Virtual agents can take enterprise service management to new levels
When employees need help with technical issues, such as a resolving a problem with a printer or resetting a forgotten password, they will contact their IT support desk—this may be a walk-up help desk, or an online resource that is reached via email or phone call. Or they may embrace a self-service approach to addressing the issue, such as searching through a knowledge base for information that can assist them. The same options are available to employees submitting service requests, such as asking for a new laptop or seeing access to an enterprise resource planning system.
Behind the scenes, the IT support team is probably following a suite of pre-determined policies to ensure that technical issues and service requests are triaged and tracked appropriately, and, when resolved, or fulfilled, closed to everyone’s satisfaction.
This approach to managing service requests and resolving technical issues is a formal one and referred to as IT service management (ITSM). Wikipedia defines ITSM as, “policies, organized and structured in processes and supporting procedures that are performed by an organization to design, plan, deliver, operate and control information technology services offered to customers.”
ITSM has proven to be an efficient and robust approach to managing technical issues and service requests.
Now other departments within an enterprise, such as Facilities, Finance, and HR are exploring how to leverage ITSM approaches themselves. But this is still in its infancy.
Currently, these organizations may have a hotline or shared email box as a single point of contact for employees needing assistance. It’s very likely, however, that each of these organizations has its own touchpoint, or even set of touchpoints. They don’t present a defined interface to the organization—requests are not logged and tracked—expectations are not set.
When employees need help, they contact an individual; when help is sought on a person-to-person basis, the interface is fragmented, with many points of interaction. With no single point of contact and no system of record, everything happens below the radar and nothing is managed. Demand is invisible, work is never tracked, performance isn’t measured, and requests disappear into a “black hole.” This typically results in employees waste time chasing-up to get what they need in order to get it addressed.
In a fragmented service ecosystem, employees are being under-serviced or over-serviced, with either too many options or none. When they need help, they don’t know where to start, or are swamped by choices and must keep a list of phone numbers, email boxes and portal logins. The service ecosystem is complex and siloed, and this fragmentation causes waste.
This is where enterprise service management (ESM) comes in. ESM is a strategic approach to creating a joined-up corporate service ecosystem for higher quality and efficiency for both organizations and employees.
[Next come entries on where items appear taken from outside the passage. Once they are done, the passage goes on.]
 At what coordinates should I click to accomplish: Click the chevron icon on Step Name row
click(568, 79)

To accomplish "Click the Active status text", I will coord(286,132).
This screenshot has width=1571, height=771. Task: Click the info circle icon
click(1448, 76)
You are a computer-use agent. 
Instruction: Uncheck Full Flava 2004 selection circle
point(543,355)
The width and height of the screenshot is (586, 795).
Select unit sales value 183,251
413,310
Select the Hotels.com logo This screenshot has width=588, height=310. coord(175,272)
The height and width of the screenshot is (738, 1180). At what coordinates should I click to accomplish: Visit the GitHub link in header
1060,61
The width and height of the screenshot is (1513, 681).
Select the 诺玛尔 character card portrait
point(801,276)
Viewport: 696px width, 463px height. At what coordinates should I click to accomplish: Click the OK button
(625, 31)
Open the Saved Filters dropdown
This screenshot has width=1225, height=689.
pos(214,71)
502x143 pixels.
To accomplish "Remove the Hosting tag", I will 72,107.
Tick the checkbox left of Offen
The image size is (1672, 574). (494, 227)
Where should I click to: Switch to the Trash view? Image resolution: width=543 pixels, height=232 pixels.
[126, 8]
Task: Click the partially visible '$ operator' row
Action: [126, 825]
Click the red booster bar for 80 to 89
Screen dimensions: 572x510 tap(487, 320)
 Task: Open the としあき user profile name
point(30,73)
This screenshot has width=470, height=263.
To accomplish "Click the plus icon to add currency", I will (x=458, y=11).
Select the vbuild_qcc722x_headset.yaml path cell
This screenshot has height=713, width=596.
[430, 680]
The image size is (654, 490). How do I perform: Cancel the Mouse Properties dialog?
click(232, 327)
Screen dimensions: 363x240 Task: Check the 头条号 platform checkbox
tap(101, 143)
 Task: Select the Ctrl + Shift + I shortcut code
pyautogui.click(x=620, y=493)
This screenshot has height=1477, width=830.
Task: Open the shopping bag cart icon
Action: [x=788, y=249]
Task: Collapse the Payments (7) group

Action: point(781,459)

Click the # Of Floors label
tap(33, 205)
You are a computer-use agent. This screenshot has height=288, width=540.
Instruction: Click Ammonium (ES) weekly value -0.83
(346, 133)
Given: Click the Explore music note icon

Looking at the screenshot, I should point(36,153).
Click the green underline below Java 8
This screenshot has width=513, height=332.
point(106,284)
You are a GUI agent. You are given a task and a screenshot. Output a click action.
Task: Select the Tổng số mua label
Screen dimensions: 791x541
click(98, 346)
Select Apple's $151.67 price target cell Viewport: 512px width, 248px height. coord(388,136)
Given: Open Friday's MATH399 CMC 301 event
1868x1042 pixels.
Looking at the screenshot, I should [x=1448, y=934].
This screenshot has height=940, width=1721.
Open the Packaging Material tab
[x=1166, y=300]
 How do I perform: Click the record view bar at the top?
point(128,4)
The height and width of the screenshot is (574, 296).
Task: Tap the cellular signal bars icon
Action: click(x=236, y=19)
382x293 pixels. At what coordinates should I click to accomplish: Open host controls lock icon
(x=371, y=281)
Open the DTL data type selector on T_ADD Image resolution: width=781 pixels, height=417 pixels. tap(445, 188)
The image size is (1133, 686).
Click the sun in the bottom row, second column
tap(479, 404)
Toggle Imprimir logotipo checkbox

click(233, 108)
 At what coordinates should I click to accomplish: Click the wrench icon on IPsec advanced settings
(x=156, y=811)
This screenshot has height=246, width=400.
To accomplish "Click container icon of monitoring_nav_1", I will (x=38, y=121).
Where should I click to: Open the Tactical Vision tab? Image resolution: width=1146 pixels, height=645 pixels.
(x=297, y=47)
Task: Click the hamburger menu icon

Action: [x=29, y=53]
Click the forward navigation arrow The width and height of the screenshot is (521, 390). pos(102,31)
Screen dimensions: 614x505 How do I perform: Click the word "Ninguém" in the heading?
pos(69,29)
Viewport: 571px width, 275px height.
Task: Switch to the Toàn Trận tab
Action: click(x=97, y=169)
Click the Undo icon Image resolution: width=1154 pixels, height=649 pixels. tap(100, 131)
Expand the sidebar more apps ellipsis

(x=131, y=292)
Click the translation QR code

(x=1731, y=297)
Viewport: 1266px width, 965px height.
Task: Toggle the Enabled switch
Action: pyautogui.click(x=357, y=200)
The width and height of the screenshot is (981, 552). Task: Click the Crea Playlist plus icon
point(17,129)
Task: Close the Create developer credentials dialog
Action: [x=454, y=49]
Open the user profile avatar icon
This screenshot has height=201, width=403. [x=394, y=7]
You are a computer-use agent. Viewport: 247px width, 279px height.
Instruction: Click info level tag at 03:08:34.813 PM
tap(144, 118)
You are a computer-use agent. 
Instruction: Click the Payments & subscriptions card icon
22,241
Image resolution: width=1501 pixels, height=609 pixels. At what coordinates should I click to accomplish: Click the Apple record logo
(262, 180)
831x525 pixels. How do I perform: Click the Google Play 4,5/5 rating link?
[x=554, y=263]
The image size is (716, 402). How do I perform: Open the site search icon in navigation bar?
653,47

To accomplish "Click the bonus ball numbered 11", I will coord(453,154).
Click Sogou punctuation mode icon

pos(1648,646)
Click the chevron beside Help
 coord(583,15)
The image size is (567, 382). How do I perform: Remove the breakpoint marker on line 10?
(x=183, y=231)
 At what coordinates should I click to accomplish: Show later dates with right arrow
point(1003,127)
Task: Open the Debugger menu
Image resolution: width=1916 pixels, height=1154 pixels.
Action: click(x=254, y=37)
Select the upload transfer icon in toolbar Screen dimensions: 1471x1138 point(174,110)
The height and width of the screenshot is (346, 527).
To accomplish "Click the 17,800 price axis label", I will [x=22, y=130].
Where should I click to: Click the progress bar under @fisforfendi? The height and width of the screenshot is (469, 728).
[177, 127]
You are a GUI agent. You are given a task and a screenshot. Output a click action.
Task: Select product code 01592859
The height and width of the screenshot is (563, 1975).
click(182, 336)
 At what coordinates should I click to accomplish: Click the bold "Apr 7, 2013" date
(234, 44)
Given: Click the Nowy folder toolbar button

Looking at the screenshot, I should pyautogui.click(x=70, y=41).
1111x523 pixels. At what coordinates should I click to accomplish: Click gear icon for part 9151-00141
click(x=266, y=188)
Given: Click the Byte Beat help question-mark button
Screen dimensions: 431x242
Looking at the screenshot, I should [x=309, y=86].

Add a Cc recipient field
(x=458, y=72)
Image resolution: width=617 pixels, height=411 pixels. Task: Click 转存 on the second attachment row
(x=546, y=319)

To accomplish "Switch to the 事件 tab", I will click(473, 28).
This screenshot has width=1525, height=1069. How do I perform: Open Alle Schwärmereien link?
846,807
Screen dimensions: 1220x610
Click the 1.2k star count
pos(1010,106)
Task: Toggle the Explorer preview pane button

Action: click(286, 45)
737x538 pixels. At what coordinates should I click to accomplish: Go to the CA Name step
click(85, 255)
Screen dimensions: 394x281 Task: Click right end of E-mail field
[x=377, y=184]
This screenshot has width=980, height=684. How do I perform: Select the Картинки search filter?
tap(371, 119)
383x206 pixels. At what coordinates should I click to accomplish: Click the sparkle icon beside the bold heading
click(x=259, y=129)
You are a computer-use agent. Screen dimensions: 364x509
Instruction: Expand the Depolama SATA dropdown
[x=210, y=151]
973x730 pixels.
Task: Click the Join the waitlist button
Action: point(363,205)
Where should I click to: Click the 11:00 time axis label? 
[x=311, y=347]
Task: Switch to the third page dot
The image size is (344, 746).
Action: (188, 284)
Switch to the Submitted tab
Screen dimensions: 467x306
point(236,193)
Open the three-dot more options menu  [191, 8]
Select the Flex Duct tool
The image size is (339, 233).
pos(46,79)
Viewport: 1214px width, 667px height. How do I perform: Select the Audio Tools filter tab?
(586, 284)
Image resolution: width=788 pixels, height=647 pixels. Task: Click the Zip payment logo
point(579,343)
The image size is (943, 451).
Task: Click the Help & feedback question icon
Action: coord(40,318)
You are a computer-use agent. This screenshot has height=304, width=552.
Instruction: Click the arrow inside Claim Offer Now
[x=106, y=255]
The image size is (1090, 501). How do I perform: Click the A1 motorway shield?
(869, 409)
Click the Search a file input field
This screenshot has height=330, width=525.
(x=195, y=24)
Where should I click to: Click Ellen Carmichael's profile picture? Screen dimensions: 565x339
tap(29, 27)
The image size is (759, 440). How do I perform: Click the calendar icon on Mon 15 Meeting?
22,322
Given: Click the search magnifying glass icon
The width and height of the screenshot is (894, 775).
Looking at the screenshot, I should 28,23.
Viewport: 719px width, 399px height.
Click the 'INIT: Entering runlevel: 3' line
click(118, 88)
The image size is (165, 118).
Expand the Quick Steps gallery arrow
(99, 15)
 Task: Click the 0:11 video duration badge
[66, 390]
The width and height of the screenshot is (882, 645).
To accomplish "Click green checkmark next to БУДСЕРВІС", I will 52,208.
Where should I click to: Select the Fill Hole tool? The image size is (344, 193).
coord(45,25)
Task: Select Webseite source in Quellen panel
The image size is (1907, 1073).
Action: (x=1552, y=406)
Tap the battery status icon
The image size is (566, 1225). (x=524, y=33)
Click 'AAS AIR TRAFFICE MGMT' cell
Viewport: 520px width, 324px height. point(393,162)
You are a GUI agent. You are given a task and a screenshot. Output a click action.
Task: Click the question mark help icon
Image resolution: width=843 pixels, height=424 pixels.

ESM is an attempt to adopt the best practices of ITSM and provide a holistic approach to service management across disparate silos within organizations. The intent is to bring corporate services to a level of cohesiveness where performance can be tracked, measured and improved.
Now, consider the role of chatbots within enterprises and the potential for symbiosis with ESM practices.
Chatbots are being deployed by organizations for a variety of purposes. Some chatbots are relatively simple and limited to answering questions with pre-loaded answers, while others are intelligent and possess the ability to learn. The latter, when purpose-built to provide technical support, are often referred to as intelligent chatbots, or virtual agents.
The first generation of virtual agents were specifically developed according to ITSM processes and procedures and are used almost exclusively by IT organizations. The latest generation of virtual agents are being developed for other disciplines within enterprises, such as Facilities, Finance and HR, with the intention of providing better customer service experiences for employees across departments.
Virtual agents enable conversational approaches to the resolution of issues and fulfillment of service requests. Conversations are the way human communicate and are a more intuitive way of requesting assistance than sending an email or searching a web portal for information. It has been shown, for example, that the presence of a virtual agent between a support desk and employees can increase the adoption of self-service approaches to 50% in one study, up from 15%.
A familiar face
Any virtual agent capable of integrating with the infrastructure used by various different departments streamlines the task of providing a consistent interface to employees across an enterprise, one that has ESM practices at its core. Not only does this make it easier to expand the role of a virtual agent, it almost make it more comfortable for employees to embrace its expanded functionality.
Moreover, as a company expands, as its headcount grows, and as its operations become more complex, the ability of a virtual agent to provide value to the organization increases—a single virtual agent can supply a practically unlimited amount of knowledge and do so for all corporate departments.
Best of all, they become a familiar and friendly “face” to employees.
Always on, always learning
Virtual agents provide more satisfying and productive service experiences for customers in the process.
Best of all, they are always available. They don’t take lunch or need to sleep. And they can be just as helpful and energetic first in the morning as they are last thing in the evening—and in the wee small hours of the night.
The time is right to focus on the role of virtual agents in improving customers’ service experiences. Act now to identify the impact virtual agents will have on your organization and develop a foundation that will enhance business operations and improve the productivity and satisfaction of your customers.